Human Nature: Environmentally Yours

In 2005, when Anna Meloto-Wilk and her husband Dylan had their first child, “we decided to use washable diapers instead of disposable ones after discovering that it takes more than 500 years for disposables to biodegrade, and that they release harmful toxins into the environment,” the environmentalist recalls. She noted, of course, the inconvenience of going green, particularly at first, since “we never used disposable (before, and which we did) even when we would travel with the children; but after four years and two children, we’ve gotten used to it, and (became) firmer in our resolve to make sure that our lifestyle creates the least impact on the environment whenever possible.”
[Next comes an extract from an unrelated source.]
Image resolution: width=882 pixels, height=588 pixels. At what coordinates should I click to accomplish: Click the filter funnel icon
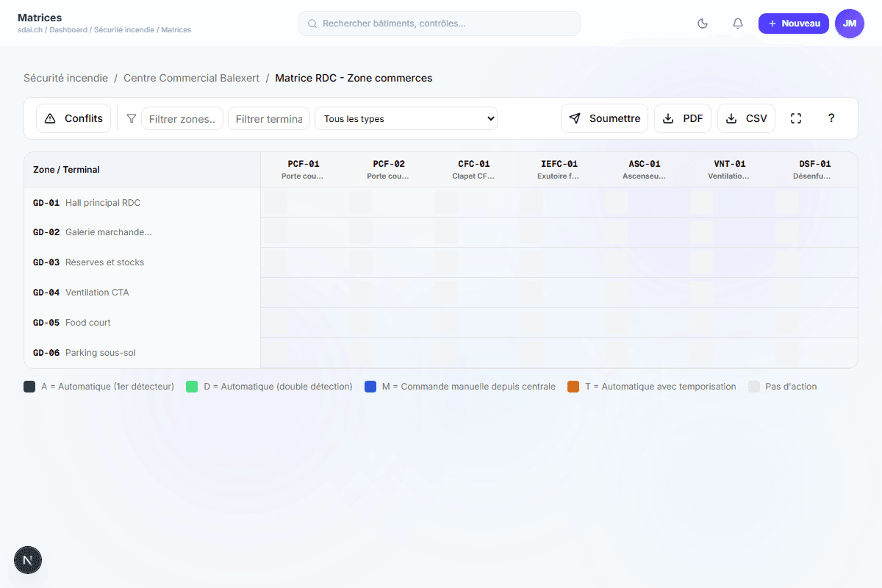[x=132, y=118]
That “very personal choice,” Meloto-Wilk says, “made it easy to make a natural transition into coming up with a business that will not only help the environment, but also create sustainable livelihood.”

This became a reality through a partnership with the Gawad Kalinga (an NGO helping provide housing to the poor) communities, which Meloto-Wilk’s family has been supporting since the late 1990s, to form Gandang Kalikasan Inc. (GKI) that is into the production of Human Nature, which is into green personal and children’s care products (shampoos, conditioners, facial washes and toners, moisturizers, body lotions, hand sanitizers, hand soaps, lip balms, massage oil and body butters).

“Human Nature products are natural, (have) no harmful chemicals, are Philippine-made, AND are affordable,” says Meloto-Wilk, who heads GKI, which prefers to source its raw materials locally from farmer cooperatives so that it can buy at fair trade prices and ensure sustainability of the supply.

Anna Meloto-Wilk

The response to Human Nature has been good – though, realistically, it can still be better, especially since among the biggest challenges faced is the “low awareness for what constitutes as a truly green product since there are no strict standards in the Philippines, or in Asia for that matter, unlike in Europe or the US which are the pioneer markets,” Meloto-Wilk says. But “we address this by focusing our marketing on education campaigns, and coming up with an extensive training program for our dealers. We also wish to educate our suppliers by providing more information on what constitutes as safe and environmentally sound raw materials according to European and American standards.”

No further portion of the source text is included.